“For a while, people doubted whether any of that was going to happen,” President Joe Biden remarked in August at the signing of the Inflation Reduction Act, a statement that best sums up the bill’s journey through the legislative process.

Upon its signing, however, it became the most significant piece of climate action by Congress, allocating $385 billion towards energy and climate spending, which could reduce US emissions by 40 percent below 2005 levels by 2030.

Together with the $1.2 trillion Bipartisan Infrastructure Law, also known as the Infrastructure Investment and Jobs Act, it caps off a year that saw doubts as to whether these two critical bills would pass or if the US would remain stuck on fossil fuels, in the slow lane of developed countries on transport and underserved in broadband.

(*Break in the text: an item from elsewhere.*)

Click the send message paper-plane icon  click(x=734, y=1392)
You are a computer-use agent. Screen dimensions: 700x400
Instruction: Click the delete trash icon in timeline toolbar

Government spending surely won’t be the only solution to fixing the nation’s infrastructure, especially considering the original ambitions of both bills. When Biden first unveiled his infrastructure framework in March 2021, it was a $2 trillion investment bill. And when the Build Back Better plan was initially presented as a $2.2 trillion spending bill, it was later slimmed down to the $737 billion IRA. Such gaps in financing leave significant holes for the private sector to fill, but how much do the bills allow for the private sector to do so?

Bringing stability?

While there was $65 billion in the IIJA for what the White House described as “power infrastructure”, it was the IRA that renewable energy investors were really pinning their hopes on, so the surprise agreement reached in August between West Virginia Senator Joe Manchin and New York Senator Chuck Schumer was a boon to the industry.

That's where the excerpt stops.